_Exercise data:_

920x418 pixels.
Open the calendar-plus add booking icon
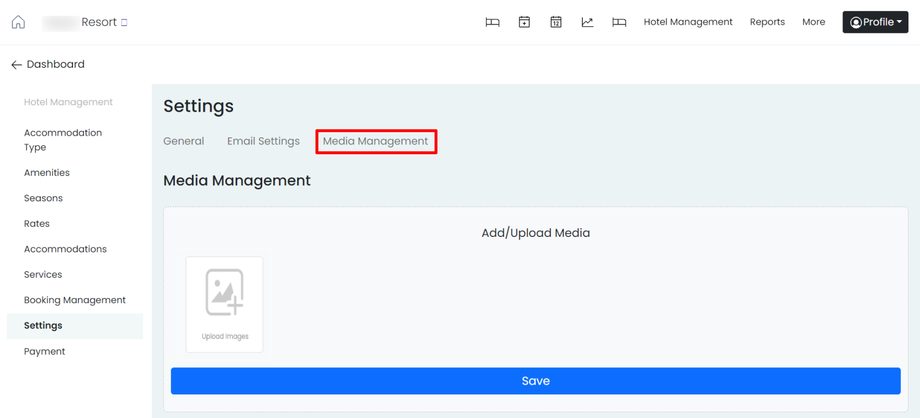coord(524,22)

* * *

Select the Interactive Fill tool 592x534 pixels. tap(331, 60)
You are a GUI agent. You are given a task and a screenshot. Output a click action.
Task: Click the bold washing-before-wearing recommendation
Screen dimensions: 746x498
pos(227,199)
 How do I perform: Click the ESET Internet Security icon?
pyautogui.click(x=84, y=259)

* * *

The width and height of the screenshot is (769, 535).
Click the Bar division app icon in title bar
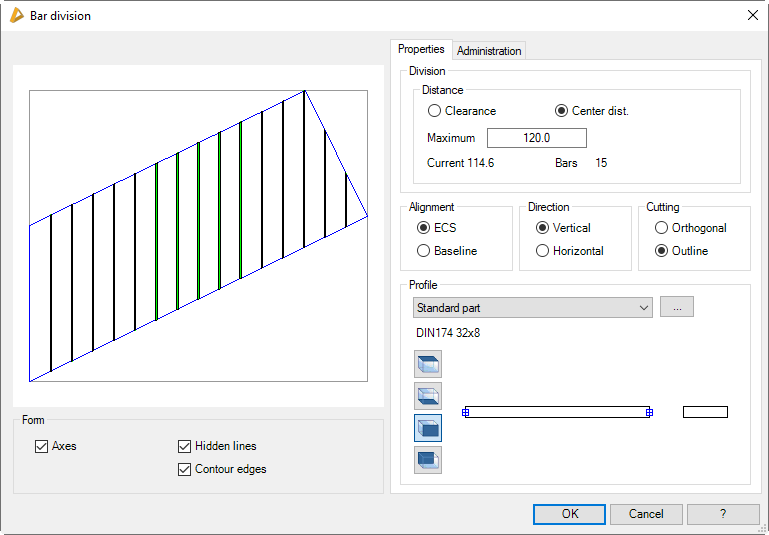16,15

_Your goal:_ When a line in the material above includes "screenshot", report that line by copying it.

_Solution below:_
You are a GUI agent. You are given a task and a screenshot. Output a click action.
The width and height of the screenshot is (769, 535).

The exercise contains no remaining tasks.